Wednesday, June 20, 2007

The amazing growth of wireless communications

The wireless market has experienced a phenomenal growth since the second-generation (2G) digital cellular network based on global system for mobile communication technology (GSM) were introduced in 1990s. Since then, GSM has become the dominant global 2G radio access standard. This growth has taken place simultaneously with the large experienced expansion of access to the Internet and its related multimedia services.
Cellular operators now face the challenge to evolve their networks to efficiently support the predicted demand of wireless Internet-based multimedia services. In order to do this, they need to perform a new rapid radio access technologies, capable of delivering such services in a competitive and cost effective way. It is called the Third-Generation (3G) wireless. When the full promise of 3G is realized, wireless users will have global access to a variety of voice, data and video services. Users will be able to access all their communications services easily from anywhere using any terminal. Users will simply choose the most convenient means to communicate, while network operators will choose the most efficient way to transport communications.

Though 3G wireless will change the way people think about communications, the path for carriers to reach 3G is more evolutionary than the previous two generations of wireless have been. First-generation wireless, analog cellular, was an entirely new form of communications that required a system-wide deployment of infrastructure for a market that didn't yet exist. Second-generation wireless was in some ways a more gradual transition. Established companies had the luxury of deploying digital service as an overlay to the analog network. New carriers had to deploy entirely new digital networks, but they had the benefit of a market that was already aware of wireless telephony and an existing demand for the advanced services that digital technology offered. Still, the transition had to happen fairly quickly for established carriers to compete with all-new digital carriers.

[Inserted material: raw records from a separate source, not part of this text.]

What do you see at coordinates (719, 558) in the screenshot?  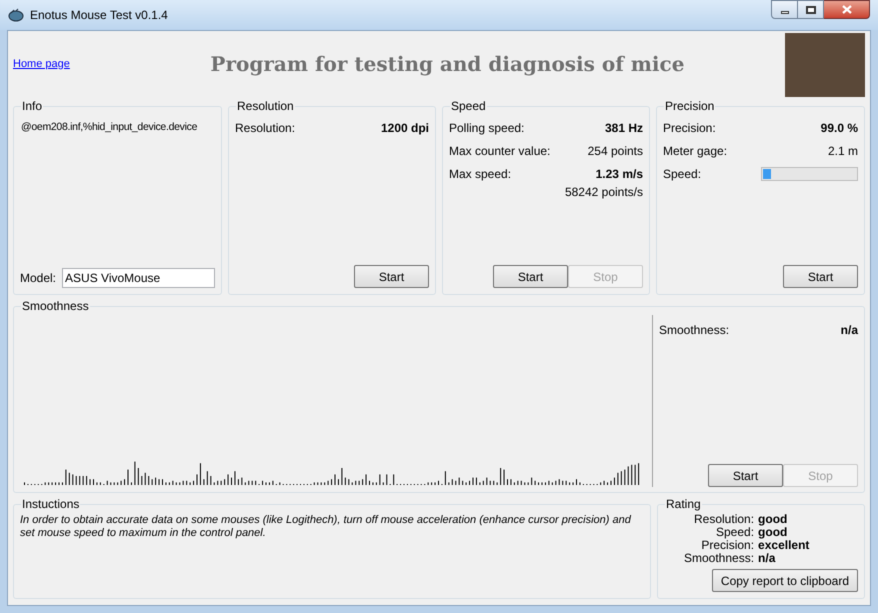 I see `rating-label: Smoothness:` at bounding box center [719, 558].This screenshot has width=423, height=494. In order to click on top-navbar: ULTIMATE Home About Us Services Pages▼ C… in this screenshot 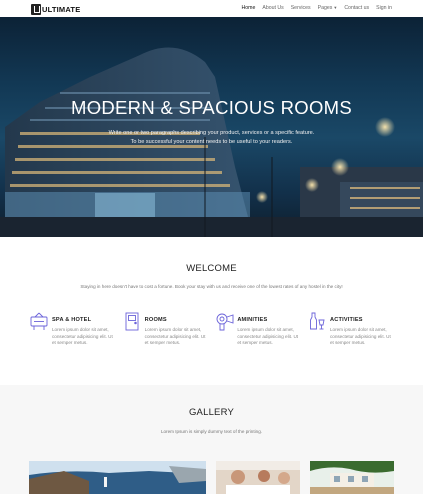, I will do `click(212, 8)`.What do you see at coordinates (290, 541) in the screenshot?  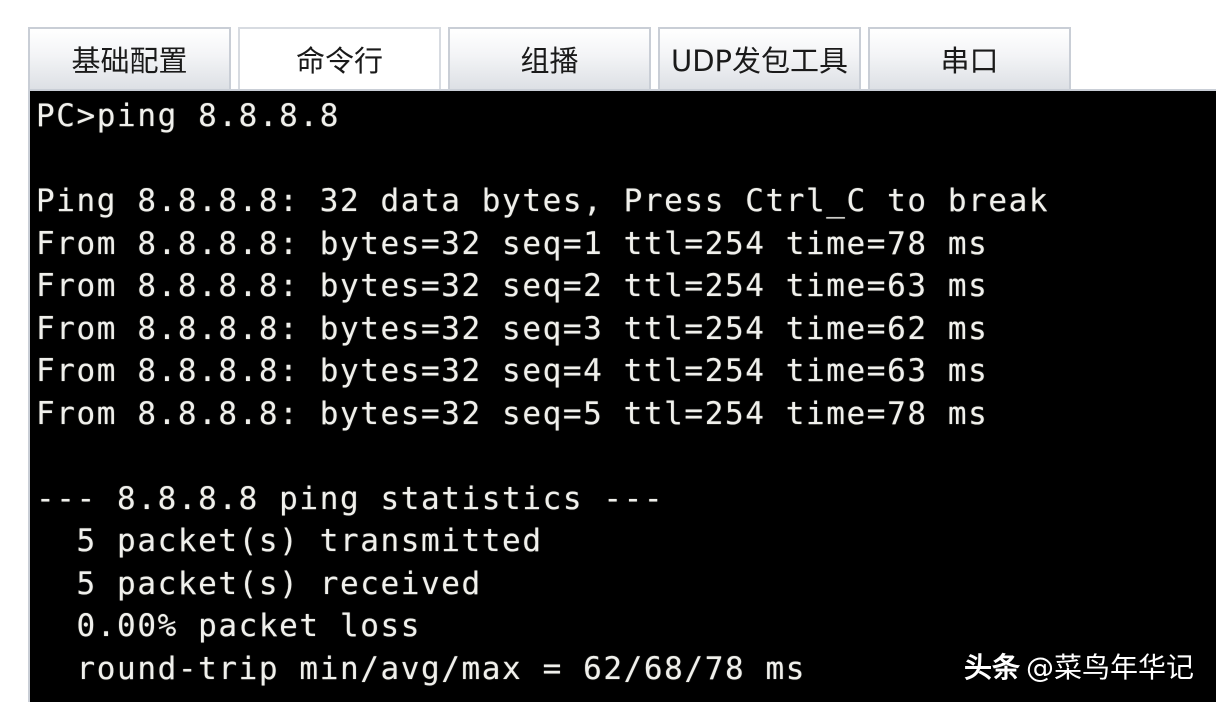 I see `terminal-line-transmitted: 5 packet(s) transmitted` at bounding box center [290, 541].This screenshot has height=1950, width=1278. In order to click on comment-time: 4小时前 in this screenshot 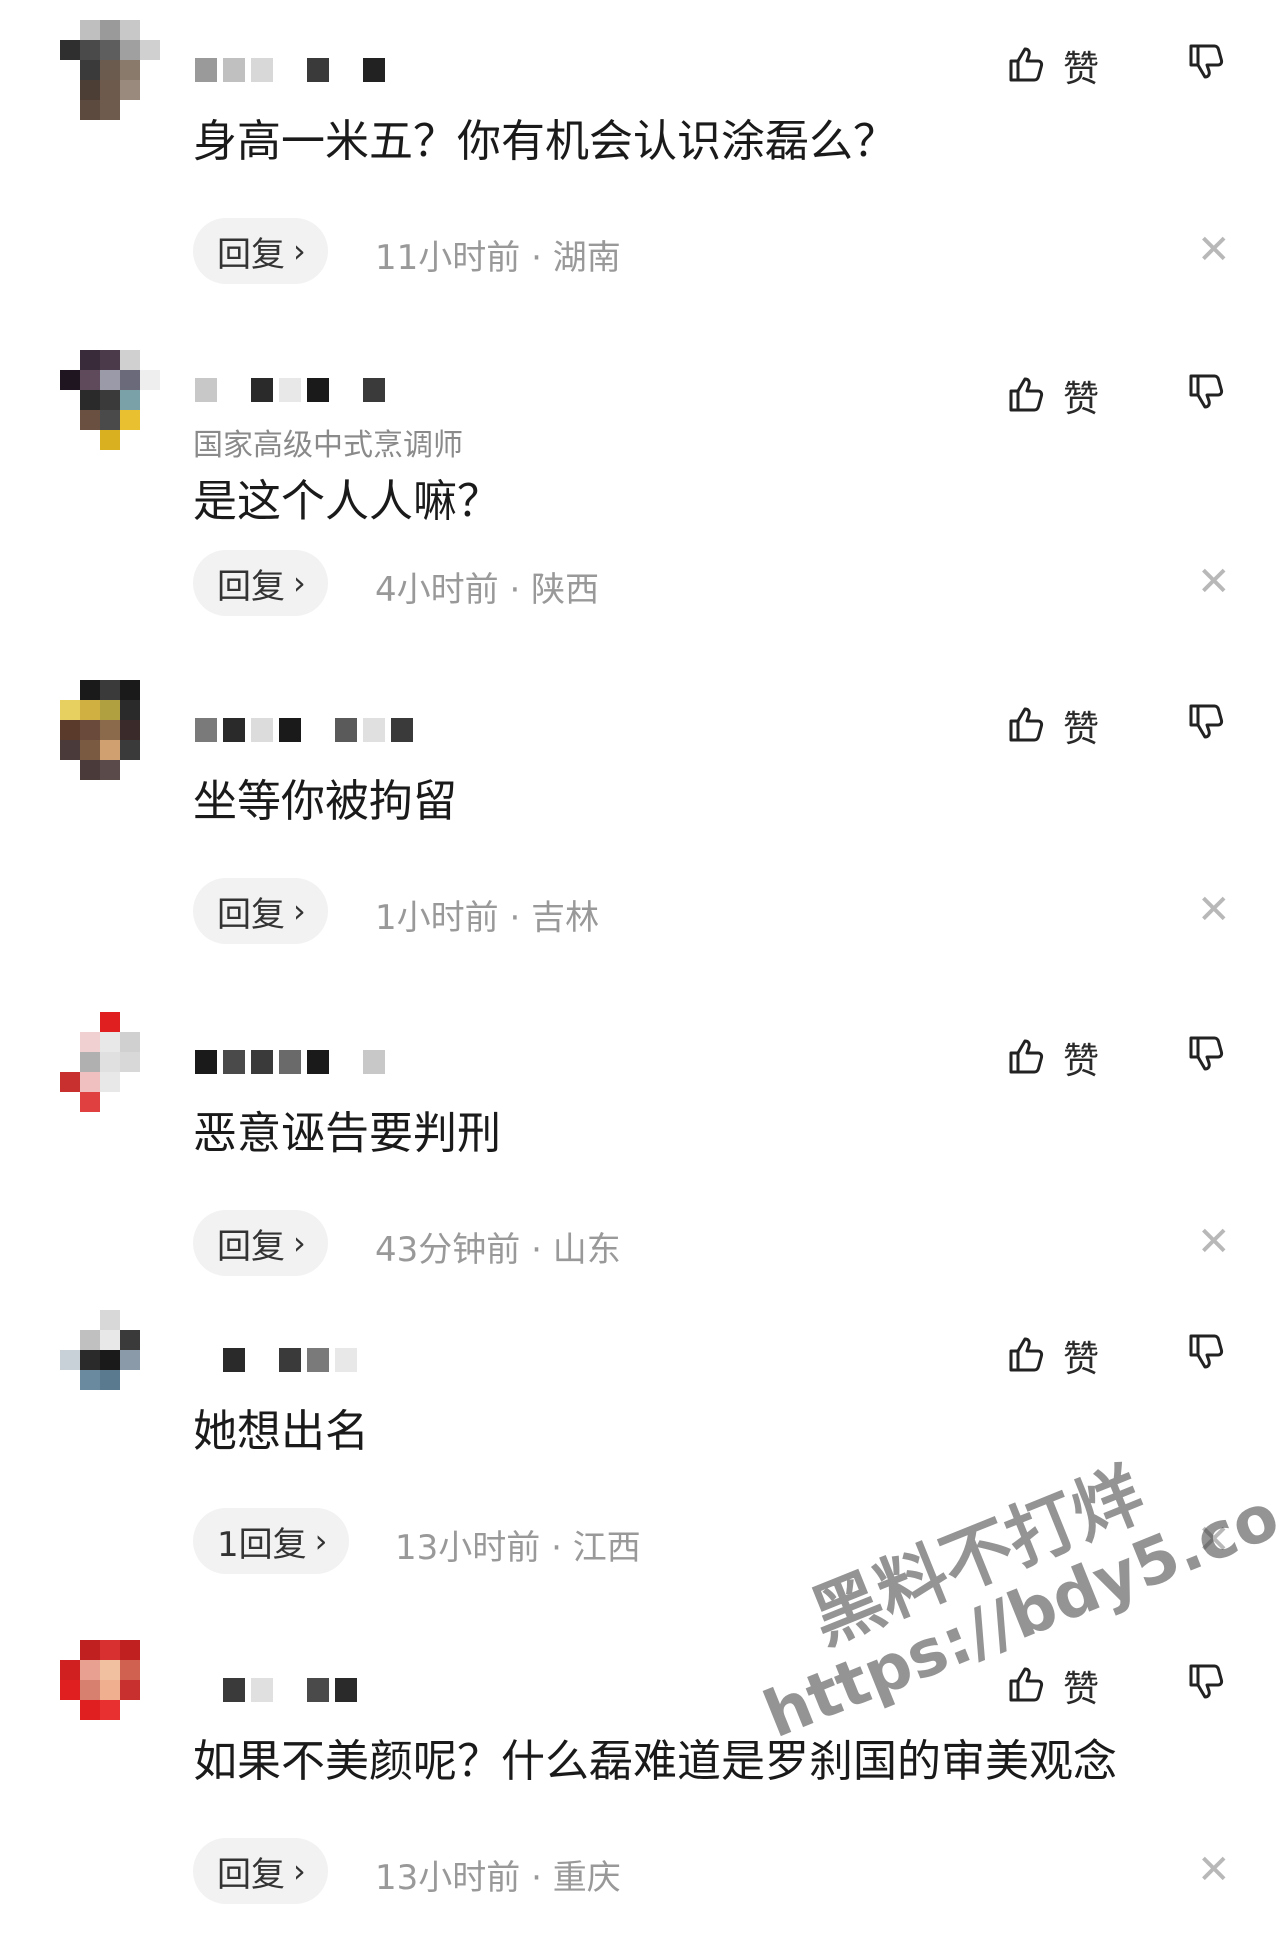, I will do `click(437, 590)`.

Now, just a few years after the transition to digital wireless, another generation of wireless communications is approaching, but it doesn't mean existing systems will become obsolete. Instead, carriers will find new ways to use existing systems more efficiently while adding network elements that provide new services. The key to 3G is convergence - not only a technological convergence of different kinds of communications but, more importantly, a convergence for business reasons.